Миф, по Э., — прототип, образец любых людских обрядов и “калька” подавляющего большинства видов “профанной” деятельности. Доминируя в философии античности, в народном средневековом христианстве, мифологическое сознание, согласно Э., переживает ренессанс в философии и в искусстве 20 ст., в продукции современных средств массовой информации. Э. обратил особое внимание на дух историцизма в 20 в. “Историцизм, — отмечал он, — типичный продукт тех наций, для которых история не была непрерывным кошмаром. Возможно, у них было бы другое мировоззрение, если бы они принадлежали к нациям, отмеченным фатальностью истории”. “Запретный лес” для Э. — архаичная, латиноязычная Румыния, сложившаяся из даков и римских колонистов, забытая историей на долгие столетия и сохранившая свое национальное единство лишь благодаря объединявшим народ ритуалам (Н
.Смарт). Для Э. присуща попытка конструктивного преодоления традиционной эпистемологической оппозиции “познаваемое — непознаваемое”, для него в духе платоновского миропонимания существенна иная динамика: “узнанное — неузнанное”. Единоборство памяти и беспамятства — основа существования людей как специфического творчества, находящего свое выражение, по мнению Э., в подлежащих расшифровке феноменах культуры.
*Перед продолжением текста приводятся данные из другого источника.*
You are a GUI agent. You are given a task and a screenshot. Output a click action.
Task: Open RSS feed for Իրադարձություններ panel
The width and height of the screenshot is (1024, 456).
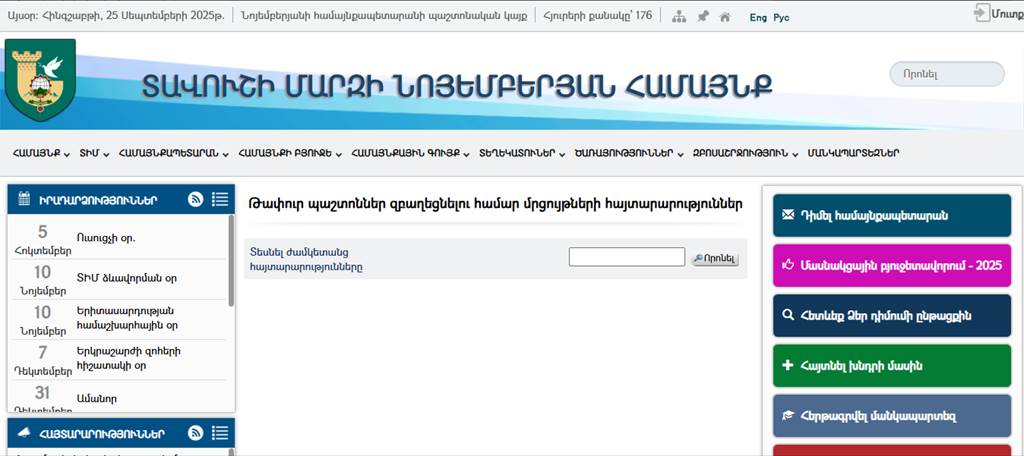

Отдавая должное в рамках этой интеллектуальной традиции и психоанализу и структурализму, Э. не принимал их ограниченности: комментируя “чисто сексуальную” трактовку Фрейдом образа влечения ребенка к своей матери, он указывал на то, что “перевести образ в конкретную терминологию, ввести его в только один произвольно выбранный контекст — значит уничтожить образ как инструмент познания”. Имплицитная метафизика Э. приняла облик эстетической онтологии, основанной на идее творчества, в которой воображение оказывается и способом познания, и способом существования. Только воображением можно постигнуть универсальность творчества, которая и составляет смысл жизнь человека (М.Калинеску). Структурализм же, пытаясь подчинить миф логике, уподобляется, по мнению Э., попытке “растворить индивидуальное сознание в анонимном, а последнее — в природе, которую физика и кибернетика свели к “основным структурам”.
Абсолютизм и “самодержавность” жестких правил организации и эволюции форм языка и мышления были неприемлемы и непереносимы для Э. В своем творчестве Э. оставался приверженцем идеи неустранимости мифа (веры в Вечное Возвращение) из совокупности атрибутов подлинной человеческой духовности. “Периодическое возвращение в священное Время Начала” или “онтологическая одержимость” — главная отличительная черта, по Э., архаичного и античного человека. Желание воссоздать Время, когда боги присутствовали на Земле, — это жажда священного, вечная “ностальгия по Бытию”.